Introduction
En 2025, l’entrepreneuriat féminin en France affiche une dynamique contrastée. Si la visibilité des femmes entrepreneures n’a jamais été aussi forte, les chiffres révèlent des avancées en demi-teinte et des freins persistants. Quelles sont les tendances réelles ? Quels obstacles freinent encore les ambitions ? Quelles solutions et parcours inspirants émergent ? BOBEA fait le point sur l’état des lieux, les chiffres clés et les témoignages de celles qui inventent l’économie de demain.
Chiffres clés de l’entrepreneuriat féminin en France
- 33,1 % des créations d’entreprises sont portées par des femmes en 2024, un chiffre stable depuis trois ans, après une progression post-crise sanitaire3.
- 43 % des entreprises individuelles créées en 2024 l’ont été par des femmes, selon l’Insee5.
- 1 femme sur 5 (20 %) souhaite créer son entreprise, mais cette envie recule de 6 % par rapport à 2024.
- 26 % des entreprises créées par des femmes avec moins de 1 000 € au démarrage ont généré moins de 15 000 € de chiffre d’affaires après trois ans.
- 70 % des entrepreneures parviennent à maintenir la stabilité de leur activité, contre 60 % des hommes.
Une dynamique positive… mais un plafond de verre persistant
Progression et résilience
Depuis 2019, la part des femmes dans la création d’entreprise oscille autour de 33 %, avec une remarquable résilience face aux crises économiques3. Les femmes sont particulièrement présentes dans l’enseignement, la santé et l’action sociale, où elles atteignent la parité (50,1 %)3. L’auto-entrepreneuriat séduit de plus en plus, offrant flexibilité et simplicité administrative : près de 309 000 entreprises créées par des femmes sous ce régime en 2022.

Des freins structurels
Pourtant, malgré cette dynamique, les femmes restent minoritaires dans les sociétés classiques et les entreprises à forte croissance. L’accès au financement demeure difficile : 46 % des femmes évoquent le manque de capital de départ comme frein principal4. Les démarches administratives complexes et la difficulté à concilier vie professionnelle et familiale sont également pointées du doigt.
Les défis majeurs à relever
Un potentiel sous-exploité
Si 59 % des femmes jugent plus motivant d’être entrepreneure que salariée (+11 points en un an), seule 1 sur 5 envisage réellement de franchir le pas4. L’écart entre motivation et passage à l’acte s’explique par :
- Le manque de modèles féminins visibles
- La peur de l’échec et du regard social
- Les contraintes familiales (49 % souhaitent plus de dispositifs pour concilier vie pro et vie perso)4
Création de valeur et d’emploi
Les entreprises créées par des femmes génèrent moins souvent des emplois que celles créées par des hommes (26 % contre 35 %), mais elles font preuve d’une stabilité supérieure (70 % maintiennent leur activité après trois ans)2. Les secteurs de la santé, du social, de l’éducation et du bien-être restent privilégiés, tandis que la tech et l’industrie demeurent très masculines.

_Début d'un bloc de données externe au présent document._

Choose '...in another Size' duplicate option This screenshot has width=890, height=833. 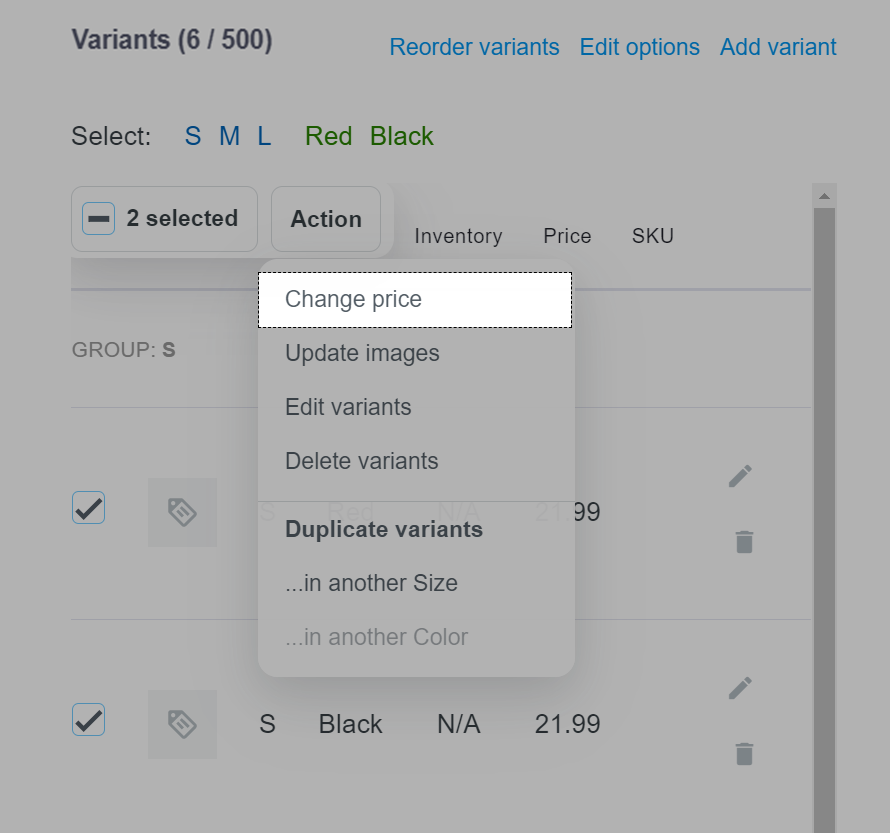pos(415,583)
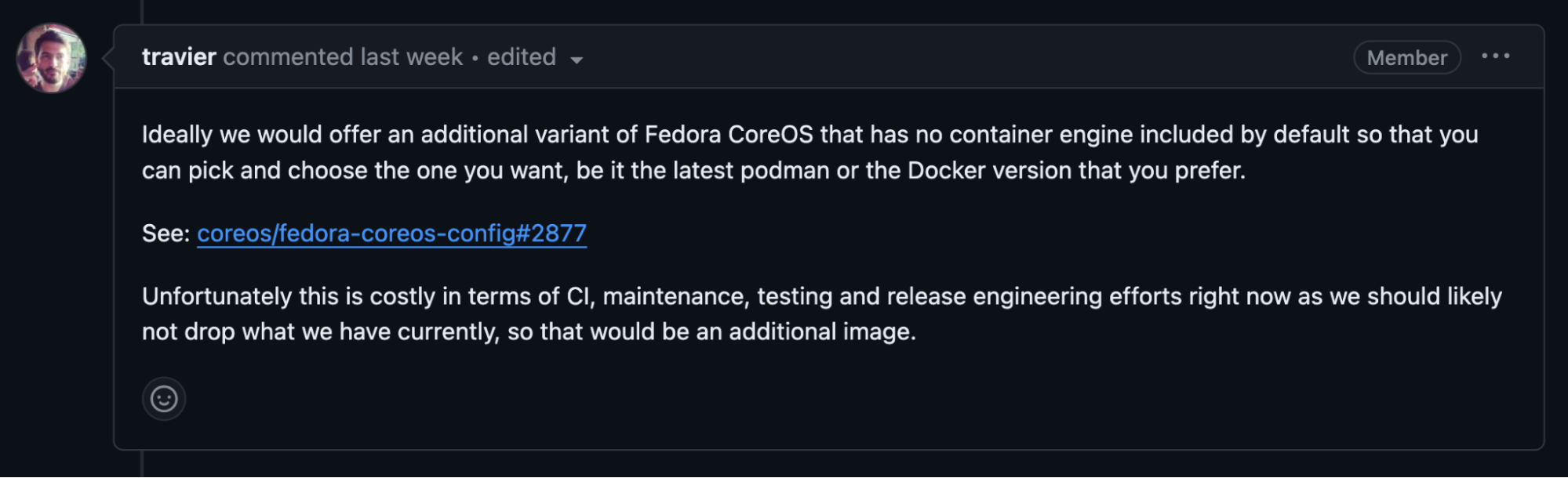Click the "additional image." closing words
The width and height of the screenshot is (1568, 478).
click(822, 332)
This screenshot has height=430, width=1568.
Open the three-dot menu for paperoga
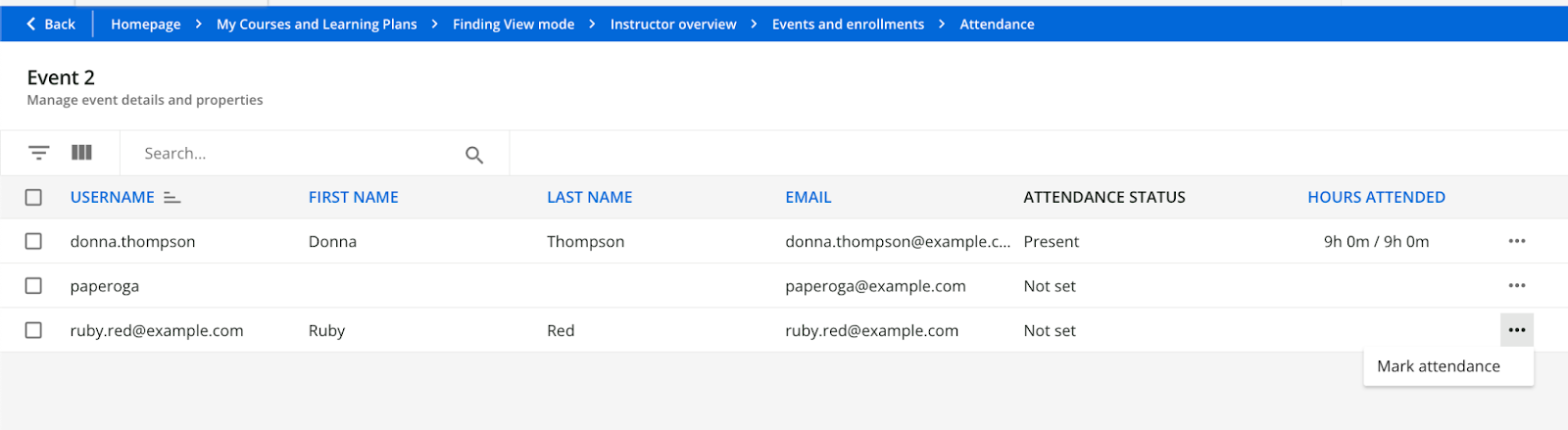(1516, 286)
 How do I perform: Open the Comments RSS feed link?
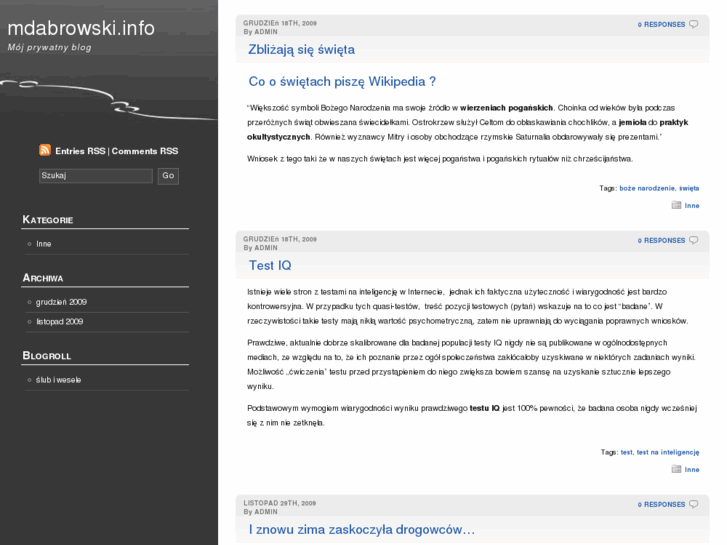[144, 151]
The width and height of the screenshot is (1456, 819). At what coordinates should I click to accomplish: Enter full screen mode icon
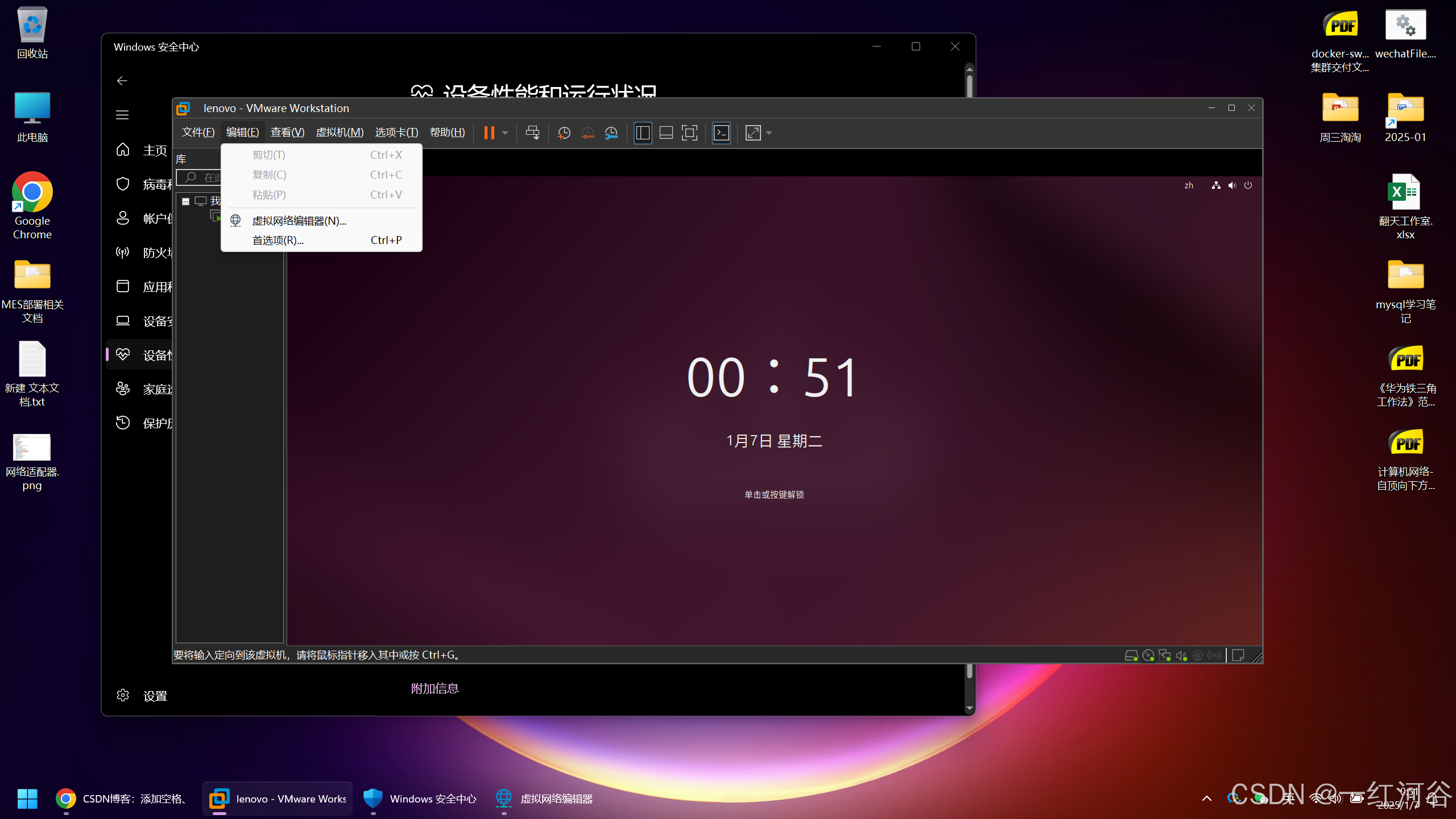(x=689, y=133)
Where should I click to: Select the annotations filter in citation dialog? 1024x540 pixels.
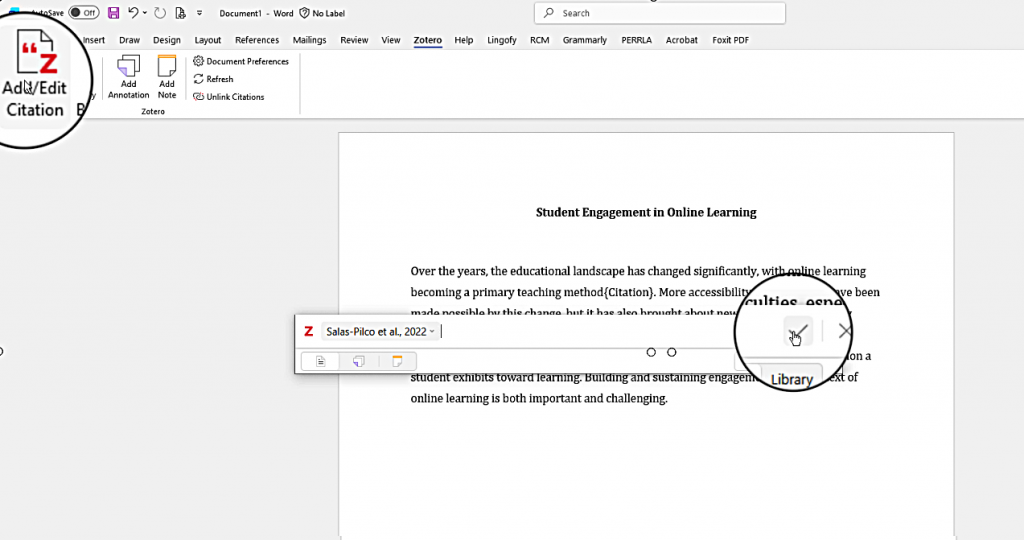pos(359,361)
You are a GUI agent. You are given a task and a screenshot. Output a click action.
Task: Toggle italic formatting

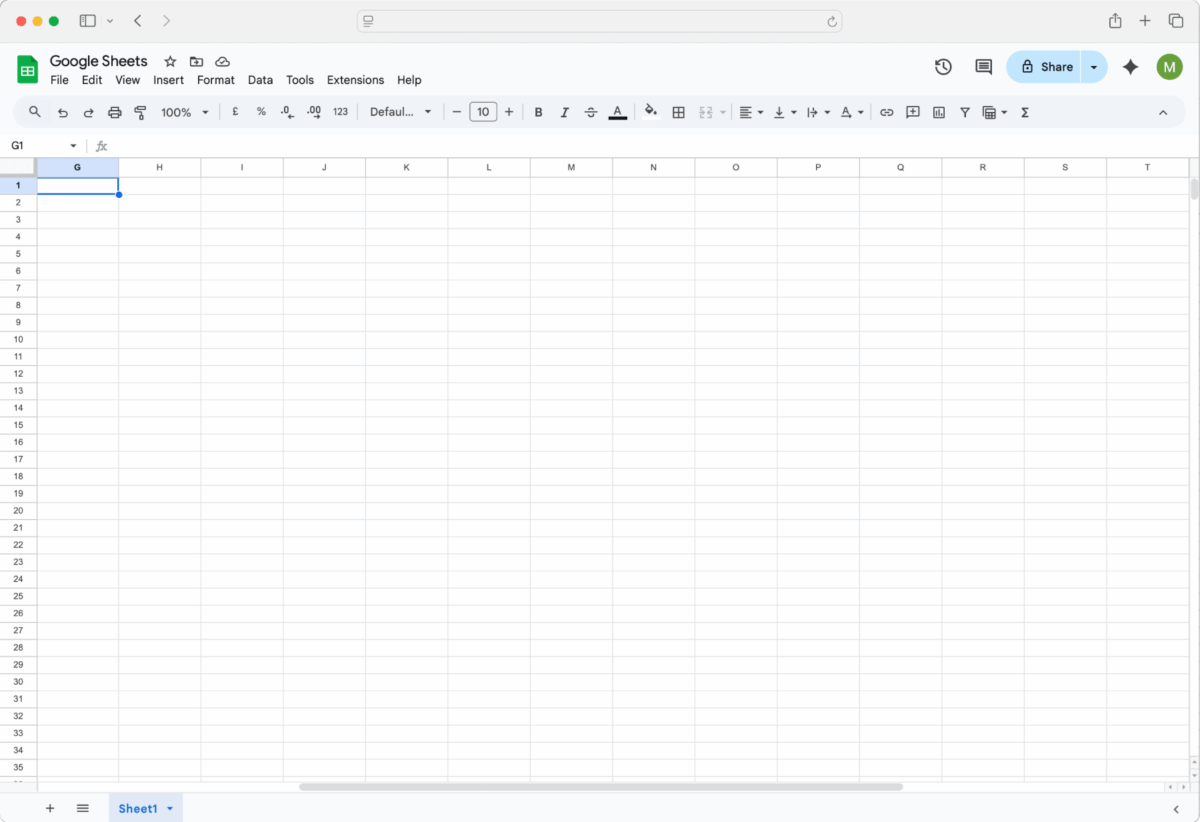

Témoignages et parcours inspirants
« J’ai créé ma micro-entreprise dans le coaching parental avec 800 €. Les débuts ont été difficiles, mais j’ai tenu bon. Aujourd’hui, je vis de mon activité et j’aide d’autres femmes à se lancer. » – Aïcha, 39 ans, Toulouse
« J’ai longtemps hésité à franchir le pas par peur de ne pas trouver d’investisseurs. Grâce à un réseau d’accompagnement, j’ai pu lever des fonds et créer ma start-up dans l’agroalimentaire durable. » – Sophie, 32 ans, Lille
Solutions et leviers pour libérer le potentiel des femmes
- Accompagnement et mentorat : Les réseaux comme Femmes Business Angels, Les Premières, France Active offrent soutien, formation et accès au financement.
- Soutien institutionnel : Le plan interministériel « Toutes et tous égaux 2027 » vise à réduire les écarts de représentation et à favoriser l’accès des femmes à l’entrepreneuriat2.
- Simplification administrative et accès au microcrédit : Essentiel pour lever les freins au démarrage.
- Sensibilisation et éducation : Valoriser les modèles féminins, lutter contre les stéréotypes dès l’école.
Conclusion : Un potentiel à révéler
L’entrepreneuriat féminin en 2025 reste marqué par une dynamique positive, mais aussi par des freins structurels et culturels. Pour que la vague devienne un raz-de-marée, il faut lever les obstacles, valoriser les parcours inspirants et soutenir l’innovation au féminin. Chez BOBEA, nous continuerons à mettre en lumière celles qui osent, innovent et inspirent la société de demain.